- **Work request**
Would you transcribe the records word for word, please?
[Data to process Boundary: Start]
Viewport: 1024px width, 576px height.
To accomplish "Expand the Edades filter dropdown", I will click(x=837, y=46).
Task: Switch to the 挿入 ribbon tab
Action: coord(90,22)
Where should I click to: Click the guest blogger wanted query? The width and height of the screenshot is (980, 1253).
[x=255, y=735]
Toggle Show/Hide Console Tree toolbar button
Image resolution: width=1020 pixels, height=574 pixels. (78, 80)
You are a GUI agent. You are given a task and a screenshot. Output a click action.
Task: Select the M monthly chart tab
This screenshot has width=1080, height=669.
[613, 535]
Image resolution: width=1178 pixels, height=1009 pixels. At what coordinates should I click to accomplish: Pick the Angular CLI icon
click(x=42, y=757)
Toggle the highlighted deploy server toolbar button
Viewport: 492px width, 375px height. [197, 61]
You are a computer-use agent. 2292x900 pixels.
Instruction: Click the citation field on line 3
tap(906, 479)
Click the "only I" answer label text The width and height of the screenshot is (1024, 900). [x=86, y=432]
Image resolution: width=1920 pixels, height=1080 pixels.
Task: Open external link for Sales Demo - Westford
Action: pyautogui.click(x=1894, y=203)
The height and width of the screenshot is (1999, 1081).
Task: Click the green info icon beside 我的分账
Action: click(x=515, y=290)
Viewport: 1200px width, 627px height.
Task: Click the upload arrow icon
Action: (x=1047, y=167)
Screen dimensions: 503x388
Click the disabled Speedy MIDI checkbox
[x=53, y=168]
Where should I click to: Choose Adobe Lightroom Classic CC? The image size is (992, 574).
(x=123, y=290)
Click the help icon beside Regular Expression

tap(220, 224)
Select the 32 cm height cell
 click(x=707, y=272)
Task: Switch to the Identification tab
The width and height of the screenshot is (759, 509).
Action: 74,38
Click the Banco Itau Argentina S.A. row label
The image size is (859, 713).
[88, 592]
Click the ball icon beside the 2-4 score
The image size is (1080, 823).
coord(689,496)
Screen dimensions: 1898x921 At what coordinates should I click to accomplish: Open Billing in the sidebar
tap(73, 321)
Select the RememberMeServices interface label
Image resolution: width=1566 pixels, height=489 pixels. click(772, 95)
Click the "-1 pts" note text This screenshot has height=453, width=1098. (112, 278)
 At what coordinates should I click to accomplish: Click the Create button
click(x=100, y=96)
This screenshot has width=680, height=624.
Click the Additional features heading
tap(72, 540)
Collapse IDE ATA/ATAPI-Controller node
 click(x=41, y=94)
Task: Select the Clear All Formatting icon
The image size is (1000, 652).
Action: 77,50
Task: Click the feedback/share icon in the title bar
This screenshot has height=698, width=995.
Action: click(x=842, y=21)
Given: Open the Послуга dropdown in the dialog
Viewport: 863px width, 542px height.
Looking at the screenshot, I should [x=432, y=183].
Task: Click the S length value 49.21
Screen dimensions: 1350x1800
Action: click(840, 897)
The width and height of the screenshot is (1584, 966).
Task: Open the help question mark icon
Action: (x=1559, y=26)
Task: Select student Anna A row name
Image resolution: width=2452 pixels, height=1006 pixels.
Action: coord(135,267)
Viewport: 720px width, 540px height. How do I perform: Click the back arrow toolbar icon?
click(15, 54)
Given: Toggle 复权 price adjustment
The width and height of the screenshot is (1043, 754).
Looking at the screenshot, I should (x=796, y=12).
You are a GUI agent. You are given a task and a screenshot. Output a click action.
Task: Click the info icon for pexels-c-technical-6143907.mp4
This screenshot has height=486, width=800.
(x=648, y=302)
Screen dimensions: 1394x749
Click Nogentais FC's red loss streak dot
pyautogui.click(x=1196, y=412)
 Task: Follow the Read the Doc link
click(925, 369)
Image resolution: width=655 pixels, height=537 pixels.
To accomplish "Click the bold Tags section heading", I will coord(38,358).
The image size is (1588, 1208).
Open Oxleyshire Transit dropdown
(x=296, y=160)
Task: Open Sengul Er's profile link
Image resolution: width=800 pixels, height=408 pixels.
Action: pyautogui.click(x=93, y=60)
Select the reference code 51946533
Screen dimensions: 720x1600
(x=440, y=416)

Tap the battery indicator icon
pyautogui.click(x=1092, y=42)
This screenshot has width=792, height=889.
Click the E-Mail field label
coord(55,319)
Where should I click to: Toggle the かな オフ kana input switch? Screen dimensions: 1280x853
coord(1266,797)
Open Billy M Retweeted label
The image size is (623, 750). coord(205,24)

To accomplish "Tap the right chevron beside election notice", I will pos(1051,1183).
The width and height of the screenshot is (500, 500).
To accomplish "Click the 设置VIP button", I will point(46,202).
[Data to process Boundary: End]
- **Problem solution**
Viewport: 1024px width, 576px height.
To accomplish "Expand the Edades filter dropdown", I will click(x=837, y=46).
Task: Switch to the 挿入 ribbon tab
Action: coord(90,22)
Where should I click to: Click the guest blogger wanted query? The width and height of the screenshot is (980, 1253).
[x=255, y=735]
Toggle Show/Hide Console Tree toolbar button
Image resolution: width=1020 pixels, height=574 pixels. (78, 80)
You are a GUI agent. You are given a task and a screenshot. Output a click action.
Task: Select the M monthly chart tab
This screenshot has width=1080, height=669.
[613, 535]
Image resolution: width=1178 pixels, height=1009 pixels. At what coordinates should I click to accomplish: Pick the Angular CLI icon
click(x=42, y=757)
Toggle the highlighted deploy server toolbar button
Viewport: 492px width, 375px height. [197, 61]
You are a computer-use agent. 2292x900 pixels.
Instruction: Click the citation field on line 3
tap(906, 479)
Click the "only I" answer label text The width and height of the screenshot is (1024, 900). [x=86, y=432]
Image resolution: width=1920 pixels, height=1080 pixels.
Task: Open external link for Sales Demo - Westford
Action: pyautogui.click(x=1894, y=203)
The height and width of the screenshot is (1999, 1081).
Task: Click the green info icon beside 我的分账
Action: click(x=515, y=290)
Viewport: 1200px width, 627px height.
Task: Click the upload arrow icon
Action: (x=1047, y=167)
Screen dimensions: 503x388
Click the disabled Speedy MIDI checkbox
[x=53, y=168]
Where should I click to: Choose Adobe Lightroom Classic CC? The image size is (992, 574).
(x=123, y=290)
Click the help icon beside Regular Expression

tap(220, 224)
Select the 32 cm height cell
 click(x=707, y=272)
Task: Switch to the Identification tab
The width and height of the screenshot is (759, 509).
Action: 74,38
Click the Banco Itau Argentina S.A. row label
The image size is (859, 713).
[88, 592]
Click the ball icon beside the 2-4 score
The image size is (1080, 823).
coord(689,496)
Screen dimensions: 1898x921 At what coordinates should I click to accomplish: Open Billing in the sidebar
tap(73, 321)
Select the RememberMeServices interface label
Image resolution: width=1566 pixels, height=489 pixels. click(772, 95)
Click the "-1 pts" note text This screenshot has height=453, width=1098. (112, 278)
 At what coordinates should I click to accomplish: Click the Create button
click(x=100, y=96)
This screenshot has width=680, height=624.
Click the Additional features heading
tap(72, 540)
Collapse IDE ATA/ATAPI-Controller node
 click(x=41, y=94)
Task: Select the Clear All Formatting icon
The image size is (1000, 652).
Action: 77,50
Task: Click the feedback/share icon in the title bar
This screenshot has height=698, width=995.
Action: click(x=842, y=21)
Given: Open the Послуга dropdown in the dialog
Viewport: 863px width, 542px height.
Looking at the screenshot, I should [x=432, y=183].
Task: Click the S length value 49.21
Screen dimensions: 1350x1800
Action: click(840, 897)
The width and height of the screenshot is (1584, 966).
Task: Open the help question mark icon
Action: (x=1559, y=26)
Task: Select student Anna A row name
Image resolution: width=2452 pixels, height=1006 pixels.
Action: coord(135,267)
Viewport: 720px width, 540px height. How do I perform: Click the back arrow toolbar icon?
click(15, 54)
Given: Toggle 复权 price adjustment
The width and height of the screenshot is (1043, 754).
Looking at the screenshot, I should (x=796, y=12).
You are a GUI agent. You are given a task and a screenshot. Output a click action.
Task: Click the info icon for pexels-c-technical-6143907.mp4
This screenshot has height=486, width=800.
(x=648, y=302)
Screen dimensions: 1394x749
Click Nogentais FC's red loss streak dot
pyautogui.click(x=1196, y=412)
 Task: Follow the Read the Doc link
click(925, 369)
Image resolution: width=655 pixels, height=537 pixels.
To accomplish "Click the bold Tags section heading", I will coord(38,358).
The image size is (1588, 1208).
Open Oxleyshire Transit dropdown
(x=296, y=160)
Task: Open Sengul Er's profile link
Image resolution: width=800 pixels, height=408 pixels.
Action: pyautogui.click(x=93, y=60)
Select the reference code 51946533
Screen dimensions: 720x1600
(x=440, y=416)

Tap the battery indicator icon
pyautogui.click(x=1092, y=42)
This screenshot has width=792, height=889.
Click the E-Mail field label
coord(55,319)
Where should I click to: Toggle the かな オフ kana input switch? Screen dimensions: 1280x853
coord(1266,797)
Open Billy M Retweeted label
The image size is (623, 750). coord(205,24)

To accomplish "Tap the right chevron beside election notice", I will pos(1051,1183).
The width and height of the screenshot is (500, 500).
To accomplish "Click the 设置VIP button", I will point(46,202).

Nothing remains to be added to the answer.